Gerhard Michael Frey was a German publisher, businessman and politician. He was the chairman and main financial backer of the right-wing party Deutsche Volksunion, which he founded in 1971. He resigned as chairman in January 2009.

Biography

Gerhard Frey was born on 18 February 1933 in Cham. He studied law. In 1960 Frey received his PhD from the University of Graz, Austria. His dissertation was a study of the trade pattern between Austria and Germany. He was married to Regine Frey, with whom he had four children. His daughter Michaela is an attorney, his son Gerhard Jr. is a lawyer. Frey died on 19 February 2013, the day after his 80th birthday, in Gräfelfing near Munich.

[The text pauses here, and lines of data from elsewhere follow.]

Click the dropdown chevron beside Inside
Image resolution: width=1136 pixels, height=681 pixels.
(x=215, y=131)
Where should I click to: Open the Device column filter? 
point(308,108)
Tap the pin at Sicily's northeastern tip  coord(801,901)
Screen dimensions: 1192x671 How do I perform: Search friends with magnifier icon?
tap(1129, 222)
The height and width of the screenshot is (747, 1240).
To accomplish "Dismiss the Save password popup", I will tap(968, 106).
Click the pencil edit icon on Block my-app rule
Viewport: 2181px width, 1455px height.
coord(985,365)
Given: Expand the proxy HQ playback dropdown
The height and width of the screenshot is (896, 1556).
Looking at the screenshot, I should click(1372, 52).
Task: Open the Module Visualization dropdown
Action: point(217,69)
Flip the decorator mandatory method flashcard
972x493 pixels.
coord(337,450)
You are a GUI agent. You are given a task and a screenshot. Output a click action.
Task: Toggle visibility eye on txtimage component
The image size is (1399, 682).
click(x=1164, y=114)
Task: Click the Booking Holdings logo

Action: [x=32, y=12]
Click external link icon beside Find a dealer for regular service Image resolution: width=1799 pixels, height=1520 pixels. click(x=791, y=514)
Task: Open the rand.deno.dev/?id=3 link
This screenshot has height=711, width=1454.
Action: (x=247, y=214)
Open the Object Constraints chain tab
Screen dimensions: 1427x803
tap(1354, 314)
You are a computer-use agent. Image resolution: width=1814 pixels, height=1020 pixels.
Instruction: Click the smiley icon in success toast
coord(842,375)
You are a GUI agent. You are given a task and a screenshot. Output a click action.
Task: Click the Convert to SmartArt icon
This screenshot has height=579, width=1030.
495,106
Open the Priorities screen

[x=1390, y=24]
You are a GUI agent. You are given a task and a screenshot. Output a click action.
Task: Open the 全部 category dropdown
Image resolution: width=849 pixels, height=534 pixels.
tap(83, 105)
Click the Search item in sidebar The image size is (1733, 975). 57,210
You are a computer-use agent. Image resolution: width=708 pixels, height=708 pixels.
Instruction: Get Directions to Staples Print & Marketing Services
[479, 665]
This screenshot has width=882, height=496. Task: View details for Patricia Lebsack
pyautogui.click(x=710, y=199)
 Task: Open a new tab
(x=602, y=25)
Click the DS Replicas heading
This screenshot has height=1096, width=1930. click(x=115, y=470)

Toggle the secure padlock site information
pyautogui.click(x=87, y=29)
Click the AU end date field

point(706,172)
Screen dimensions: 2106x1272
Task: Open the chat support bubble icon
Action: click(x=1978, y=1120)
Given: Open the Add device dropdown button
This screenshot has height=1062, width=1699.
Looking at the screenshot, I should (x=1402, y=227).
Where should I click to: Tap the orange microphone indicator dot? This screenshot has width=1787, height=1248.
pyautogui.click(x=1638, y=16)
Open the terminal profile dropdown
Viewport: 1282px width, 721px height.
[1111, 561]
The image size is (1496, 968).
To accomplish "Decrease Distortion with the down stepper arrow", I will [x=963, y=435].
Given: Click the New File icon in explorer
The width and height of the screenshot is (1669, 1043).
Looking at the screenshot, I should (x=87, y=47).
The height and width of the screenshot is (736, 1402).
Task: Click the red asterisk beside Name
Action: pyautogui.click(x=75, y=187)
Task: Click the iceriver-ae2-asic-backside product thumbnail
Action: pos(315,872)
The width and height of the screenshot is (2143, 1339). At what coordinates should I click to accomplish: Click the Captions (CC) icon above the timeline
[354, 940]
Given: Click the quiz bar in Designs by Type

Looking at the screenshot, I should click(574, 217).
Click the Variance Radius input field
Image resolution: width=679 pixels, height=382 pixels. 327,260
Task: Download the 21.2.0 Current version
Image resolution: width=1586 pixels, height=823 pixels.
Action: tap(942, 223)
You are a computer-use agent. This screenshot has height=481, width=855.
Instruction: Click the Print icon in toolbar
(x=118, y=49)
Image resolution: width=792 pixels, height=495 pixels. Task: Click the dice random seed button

The scholar Cas Mudde described Frey as "One of the most influential people in the German post-war extreme right scene" and a "multi-millionaire media czar who owns and publishes several newspapers".
Frey took control of the far right Deutschen Soldaten-Zeitung in 1959, later renamed National Zeitung, and raised the papers circulation from 27,500 in 1958 to 131,000 in 1967. The paper frequently published historical revisionist and anti-Israel articles. In 1967 it used the term desk murderer referring to people who support Israel as, in its view, they thereby take the risk to become accomplices in crimes committed there.
Frey has been described as rarely generous, except at his party functions where he hosted David Irving, which he paid generously and provided a hired luxury car for. A large amount of advertising in National Zeitung were for Frey's other businesses, thus more money than usual went back to Frey. Such businesses included Deutsche Reisen, a travel service, and the Deutsche Buchdienst, selling books, medals and flags. Frey's party, the DVU, was described as the "Frey-Party" because of its financial dependency on him. The Irish Times, after the party's success in the 1998 Saxony-Anhalt state elections, described the DVU as "less a political party than the dangerous plaything of a millionaire", without any real party structure. At the time, Frey's personal fortune was estimated to be in excess of DM 500 million.
Frey enjoyed good relations with some conservative politicians like Alfred Seidl, interior minister of Bavaria 1977-78, with European far-right and right wing leaders like Jean-Marie Le Pen and Vladimir Zhirinovsky but his relationship with other German far-right leaders was less friendly as they feared his financial power could overwhelm them.